(Prompt): Where a line below contains "computer", count it. Reply with the total only.

Stored data
* * *
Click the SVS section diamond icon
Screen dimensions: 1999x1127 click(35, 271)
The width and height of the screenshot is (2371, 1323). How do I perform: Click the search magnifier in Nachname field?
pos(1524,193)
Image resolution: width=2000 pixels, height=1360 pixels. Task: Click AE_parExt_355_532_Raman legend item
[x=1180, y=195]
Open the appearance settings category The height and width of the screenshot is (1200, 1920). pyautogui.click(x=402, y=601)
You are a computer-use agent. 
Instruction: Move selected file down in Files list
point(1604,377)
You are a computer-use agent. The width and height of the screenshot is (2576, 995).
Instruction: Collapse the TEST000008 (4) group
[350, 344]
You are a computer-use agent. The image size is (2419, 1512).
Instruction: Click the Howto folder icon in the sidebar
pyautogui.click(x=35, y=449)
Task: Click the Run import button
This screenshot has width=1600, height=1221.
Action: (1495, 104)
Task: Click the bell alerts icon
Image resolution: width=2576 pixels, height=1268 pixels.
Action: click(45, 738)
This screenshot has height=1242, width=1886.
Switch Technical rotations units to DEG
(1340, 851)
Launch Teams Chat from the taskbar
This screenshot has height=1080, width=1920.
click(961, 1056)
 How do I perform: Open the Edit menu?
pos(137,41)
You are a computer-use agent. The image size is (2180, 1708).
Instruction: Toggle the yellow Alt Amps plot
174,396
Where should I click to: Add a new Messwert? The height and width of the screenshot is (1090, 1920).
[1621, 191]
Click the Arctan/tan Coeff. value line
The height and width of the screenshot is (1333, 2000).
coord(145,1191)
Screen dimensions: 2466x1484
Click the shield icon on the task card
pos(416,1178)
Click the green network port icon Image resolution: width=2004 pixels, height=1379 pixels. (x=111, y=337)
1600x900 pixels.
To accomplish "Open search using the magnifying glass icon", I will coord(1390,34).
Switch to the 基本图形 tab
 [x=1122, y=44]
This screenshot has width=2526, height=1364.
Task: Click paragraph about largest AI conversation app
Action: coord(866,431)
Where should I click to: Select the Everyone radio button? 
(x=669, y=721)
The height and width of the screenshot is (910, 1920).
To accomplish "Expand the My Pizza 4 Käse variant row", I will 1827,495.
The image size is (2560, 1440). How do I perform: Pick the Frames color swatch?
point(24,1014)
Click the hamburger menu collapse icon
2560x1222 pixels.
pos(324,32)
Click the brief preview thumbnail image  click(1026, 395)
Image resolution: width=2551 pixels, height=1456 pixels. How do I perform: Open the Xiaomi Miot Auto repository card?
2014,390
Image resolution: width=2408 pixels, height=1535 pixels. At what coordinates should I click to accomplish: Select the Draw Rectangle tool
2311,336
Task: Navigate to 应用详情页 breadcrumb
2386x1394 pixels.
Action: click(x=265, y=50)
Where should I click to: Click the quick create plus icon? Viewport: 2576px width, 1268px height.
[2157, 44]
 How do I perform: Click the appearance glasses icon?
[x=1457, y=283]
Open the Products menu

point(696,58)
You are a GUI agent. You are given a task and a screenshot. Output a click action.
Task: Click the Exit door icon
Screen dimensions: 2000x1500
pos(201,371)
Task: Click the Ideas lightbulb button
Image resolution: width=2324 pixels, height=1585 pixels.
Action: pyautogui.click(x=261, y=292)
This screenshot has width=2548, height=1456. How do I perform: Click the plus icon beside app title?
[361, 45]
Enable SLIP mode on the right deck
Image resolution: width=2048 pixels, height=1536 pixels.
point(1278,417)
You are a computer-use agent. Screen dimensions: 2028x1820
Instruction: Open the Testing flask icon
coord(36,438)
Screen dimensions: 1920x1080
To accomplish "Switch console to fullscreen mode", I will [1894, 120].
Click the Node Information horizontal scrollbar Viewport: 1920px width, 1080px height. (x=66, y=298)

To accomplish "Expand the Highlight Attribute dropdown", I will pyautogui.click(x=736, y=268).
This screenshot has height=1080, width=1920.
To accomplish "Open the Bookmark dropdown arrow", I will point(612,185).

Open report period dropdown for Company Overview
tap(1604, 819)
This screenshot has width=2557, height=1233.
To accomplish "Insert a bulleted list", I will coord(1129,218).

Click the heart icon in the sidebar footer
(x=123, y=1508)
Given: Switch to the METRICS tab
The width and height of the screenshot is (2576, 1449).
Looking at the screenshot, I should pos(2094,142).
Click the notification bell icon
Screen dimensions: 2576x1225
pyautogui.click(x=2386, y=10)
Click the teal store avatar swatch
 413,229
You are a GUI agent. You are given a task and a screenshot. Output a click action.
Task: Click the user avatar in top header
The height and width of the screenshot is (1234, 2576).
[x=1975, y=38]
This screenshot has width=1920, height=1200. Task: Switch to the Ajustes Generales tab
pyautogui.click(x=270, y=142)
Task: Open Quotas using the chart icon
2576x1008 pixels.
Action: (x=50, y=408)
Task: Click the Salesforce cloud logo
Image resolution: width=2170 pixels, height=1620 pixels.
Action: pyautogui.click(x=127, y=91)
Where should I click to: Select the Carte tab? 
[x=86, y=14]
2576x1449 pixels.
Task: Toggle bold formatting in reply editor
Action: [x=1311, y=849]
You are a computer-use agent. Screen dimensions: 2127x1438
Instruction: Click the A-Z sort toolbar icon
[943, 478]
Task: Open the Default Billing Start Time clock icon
* * *
(Result): 6